The most comprehensive survey of the American Jewish community in two decades reveals that the way American Jews live and the people they live with have changed dramatically in recent years.
One of the most striking findings of the study, whose highlights were released last week by the Council of Jewish Federations, is that American Jews are now more likely to marry non-Jews than Jews.
Over half of Jews married since 1985 are wed to gentiles. And nearly one-third of all married Jews are wed to people who were not born Jewish.
Twenty-eight percent of married Jews are wed to gentiles, and another 4 percent are married to what the survey calls “Jews by choice.”
But while the pace of intermarriage has picked up in recent years, conversion to Judaism is still not popular. Only 5 percent of marriages since 1985 involved a gentile who became a Jew by choice.
Moreover, there appears to be growing acceptance, if not approval, of intermarriage among American Jews; 87.5 percent of Jews surveyed said they would accept the marriage of their child to a non-Jew.
Among some of the other more significant findings of the 1990 National Jewish Population Survey are that Jews are, on average, older and more educated than the general population. And while most Jews give to charity, more give to secular causes than to Jewish ones.
The survey was conducted by CJF, the association of some 200 federations throughout the United States and Canada. It took measure of a wide slice of American Jews and Americans who have some Jewish association.
It measured “core” Jews — those who were born to a Jewish parent or consider themselves Jewish by choice — as well as those who no longer consider themselves to be Jews and those gentiles who are living in households with at least one core Jew, usually through intermarriage.
END OF NUCLEAR JEWISH FAMILY
The core American Jewish population numbers 55 million people. Another 2.7 million Americans have some association with Judaism.
For the purposes of this survey, a born Jew was defined as someone born to a Jewish parent, but not necessarily the mother. Orthodox and Conservative Judaism do not recognize people as Jewish by birth unless the mother was Jewish.

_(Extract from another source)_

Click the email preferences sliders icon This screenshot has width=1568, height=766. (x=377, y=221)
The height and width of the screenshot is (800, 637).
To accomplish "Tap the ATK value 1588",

The survey also does not make a religious judgment about the validity of conversions. Some 30 percent of those defined as Jews by choice say they have not undergone formal conversion.
Twenty years ago, there were 5.4 million core Jews in America. Predictions of a rapid decline in the Jewish population have not been borne out.

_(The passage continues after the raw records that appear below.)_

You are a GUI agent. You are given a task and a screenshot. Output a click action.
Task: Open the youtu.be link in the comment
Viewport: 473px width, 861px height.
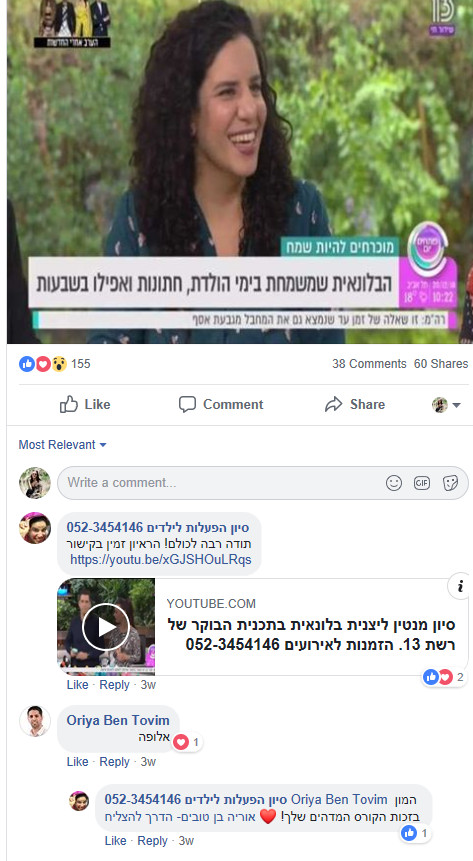pos(160,560)
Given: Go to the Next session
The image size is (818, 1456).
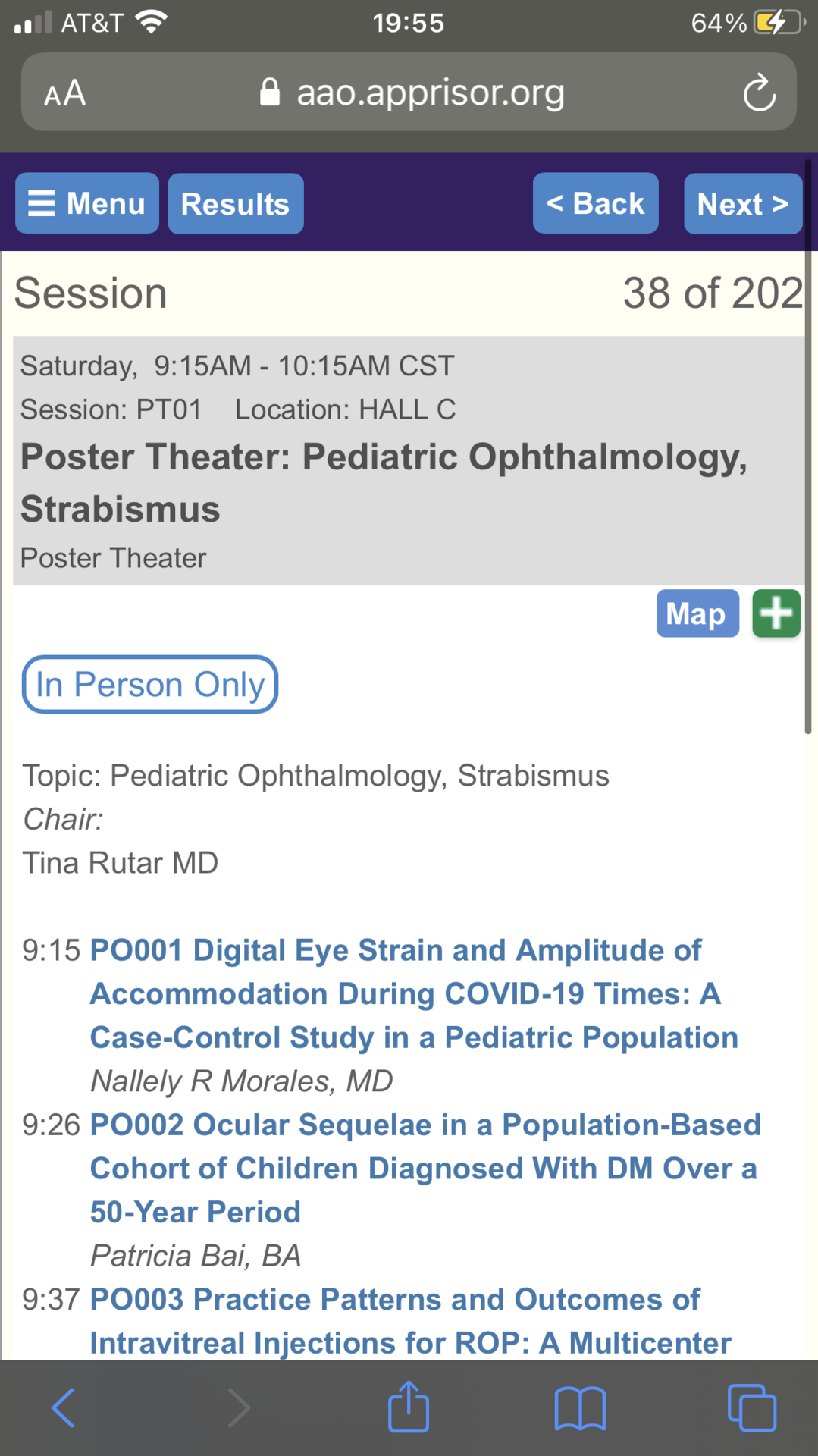Looking at the screenshot, I should pyautogui.click(x=743, y=203).
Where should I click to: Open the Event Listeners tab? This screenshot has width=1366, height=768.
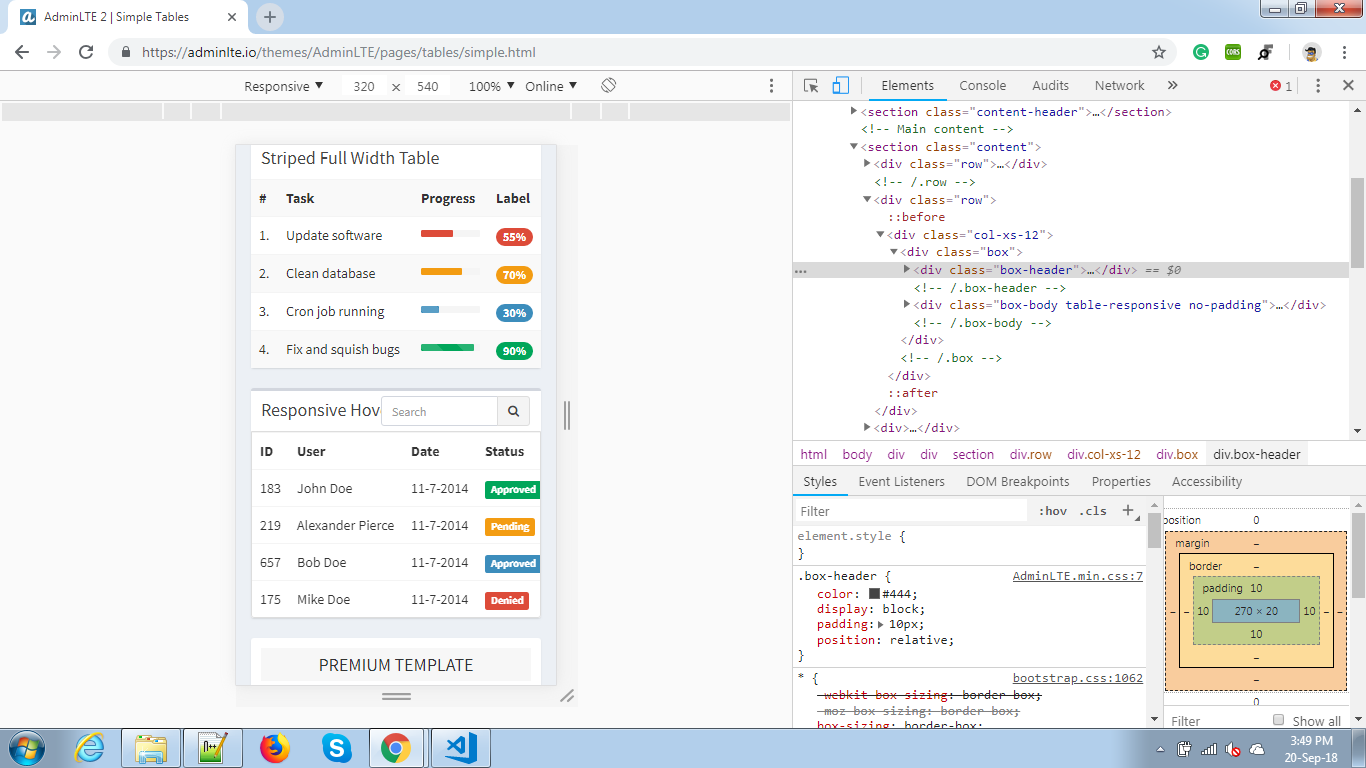[900, 481]
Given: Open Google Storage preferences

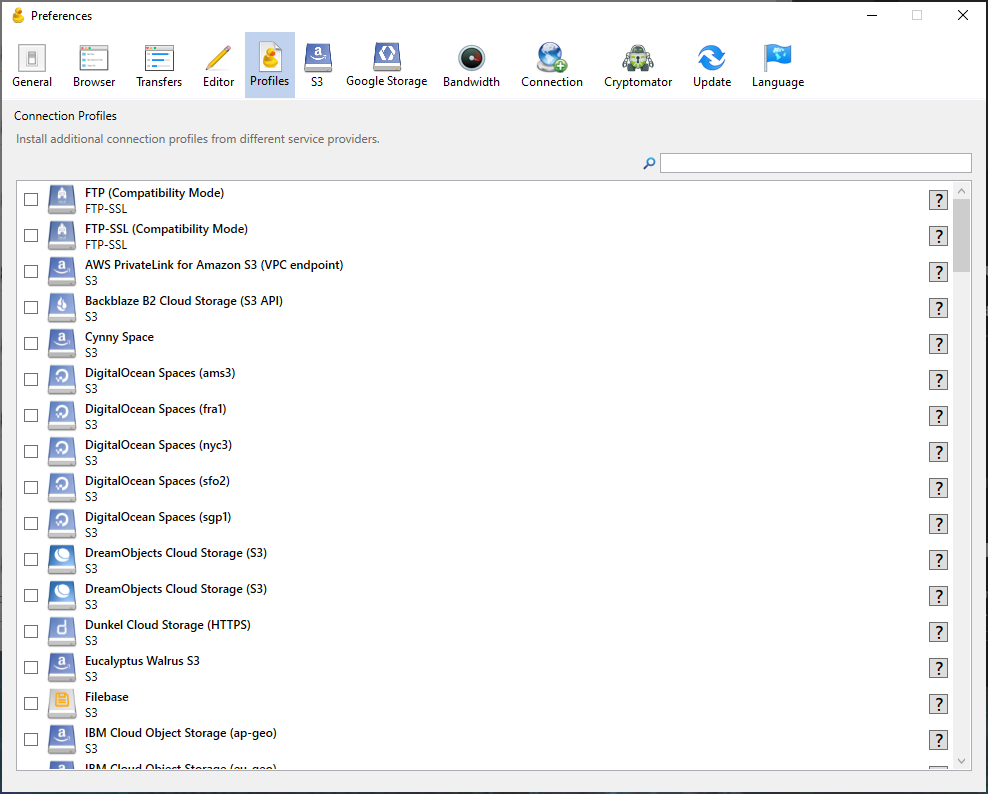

But intermarriage, divorce and remarriage have spread American Jews into more households than ever before: 3.2 million households in the United States now contain at least one core Jew.

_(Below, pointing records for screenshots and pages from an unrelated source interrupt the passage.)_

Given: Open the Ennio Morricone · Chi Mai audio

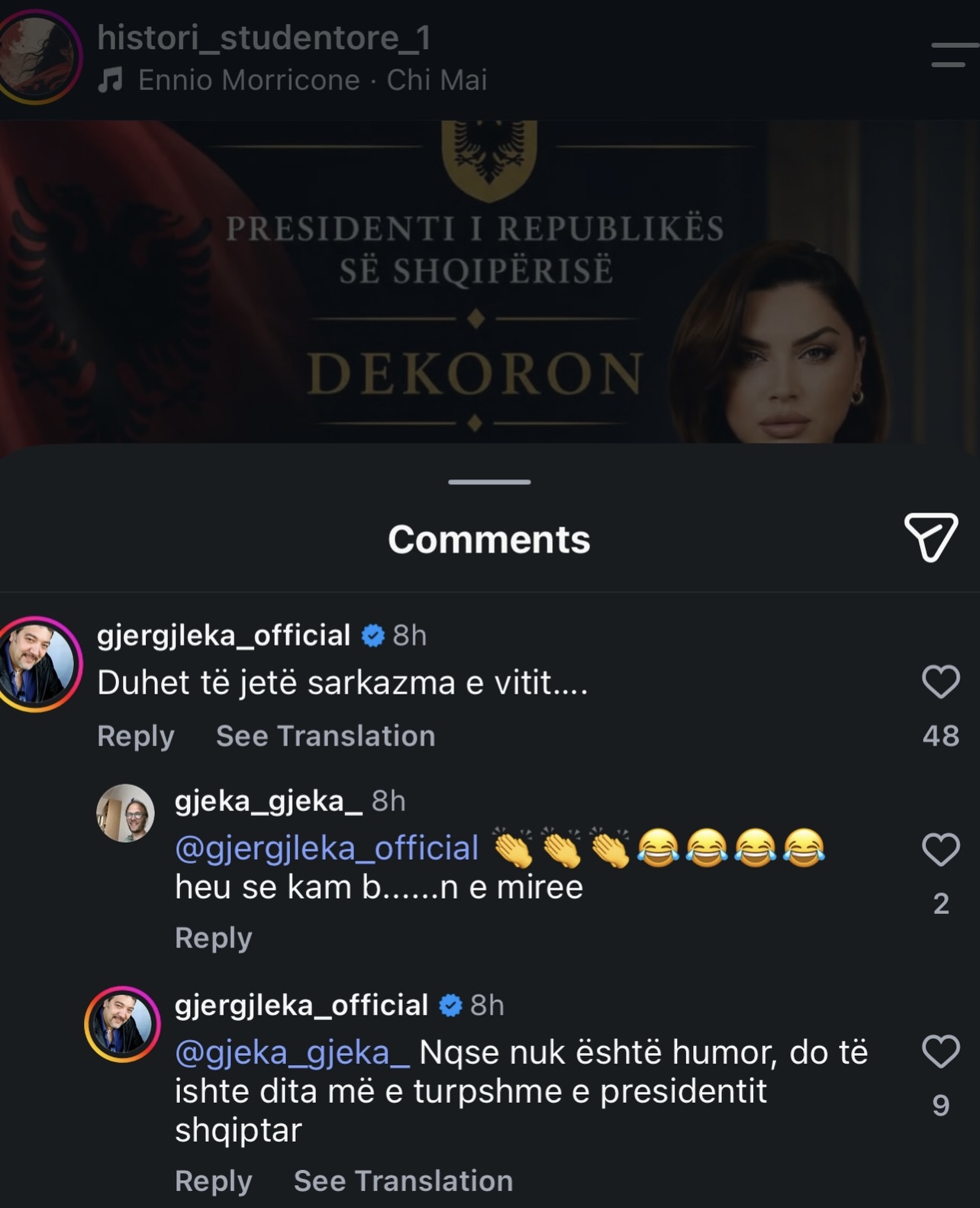Looking at the screenshot, I should pyautogui.click(x=312, y=80).
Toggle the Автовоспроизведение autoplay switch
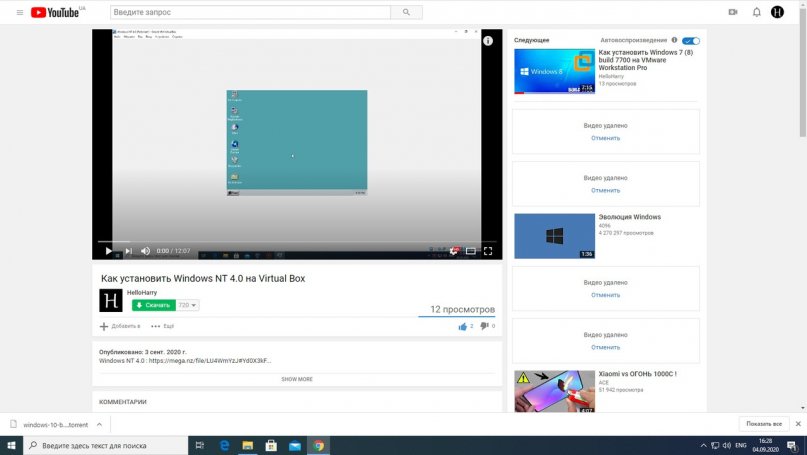807x455 pixels. click(x=691, y=41)
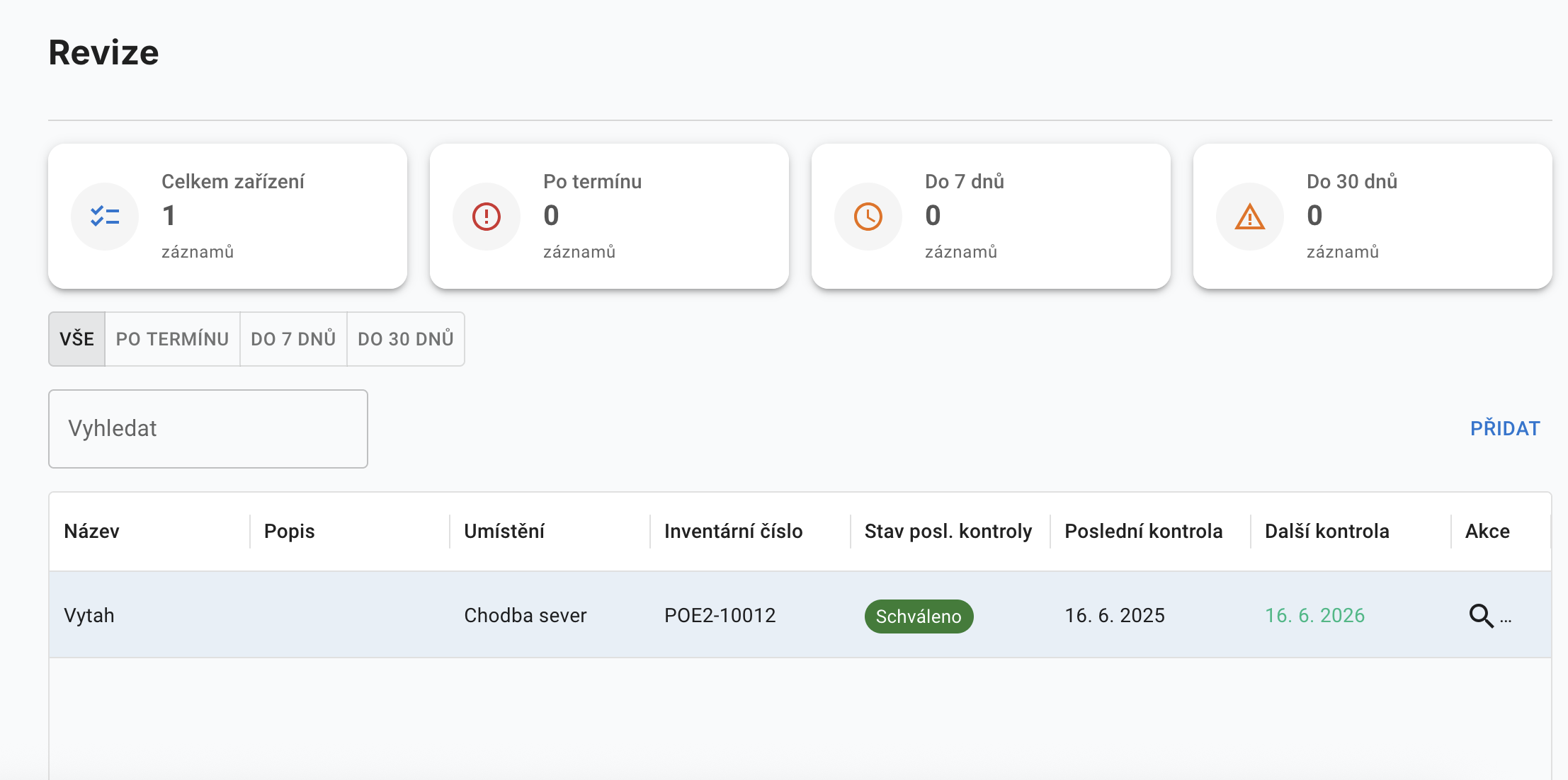This screenshot has width=1568, height=780.
Task: Sort by Inventární číslo column header
Action: [733, 532]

Seventy-two percent of core Jews live in entirely Jewish homes and 26 percent live in mixed households.
But just 17 percent of households with at least one core Jew are the “traditional family” of two Jewish parents and their children.
“The nuclear family we have known is no more, and our services have to be reflective of that,” Martin Kraar, CJF executive vice president, commented at a nationwide news conference televised by satellite last week to journalists and federation executives.
The survey found that the core Jewish community is also older than the broader community with some Jewish association, and than Americans in general.
Of the total core Jewish community, 16.5 percent are age 65 and over. When compared to the general U.S. population, the Jewish community has proportionally nearly one-third more elderly.
There are fewer young core Jews: 18.9 percent are under age 15, compared to 21.6 percent of the American population in general.
And of the total 1.9 million children under age 18 in the Jewish population, as measured in this survey, only 62 percent are in the core group.
POPULATION LOSS IN NEXT GENERATION
Just 28 percent of the children of mixed marriages are being raised as Jews. Some 41 percent are being raised in a non-Jewish religion, and 31 percent are being raised with no religion.
“The current pattern means there will probably be net losses to the core Jewish population in the next generation,” according to the report.
“We must entice the 31 percent into the Jewish fold and convince the 28 percent to stay there,” said Barry Kosmin, CJF research director and director of the Mandell L. Berman Institute-North American Data Bank of the City University of New York Graduate Center.
Kosmin oversaw the population survey with assistance from CJF research consultant Jeffrey Scheckner.
The study also found that the largest number of households, 41.4 percent, identified with the Reform movement of Judaism, while 40.4 percent identified with the Conservative movement, 6.8 percent said they are Orthodox and 1.6 percent Reconstructionist.
Another 3.2 percent defined themselves as traditional, 5.2 percent said they are “just Jewish” and 1.4 percent called themselves “miscellaneous Jewish.”
However, of those who currently belong to a synagogue or temple, 43 percent belong to Conservative congregations. Thirty-five percent belong to Reform, 16 percent to Orthodox and 2 percent to Reconstructionist.
The findings of the survey are based on 2,441 completed interviews in 49 states — all except North Dakota, which has too few Jews to survey randomly. They were drawn from an initial sample of 126,000 randomly selected Americans.
The findings will be used by CJF, federations and other Jewish organizations in their policy-planning considerations as American Jewry approaches the next century.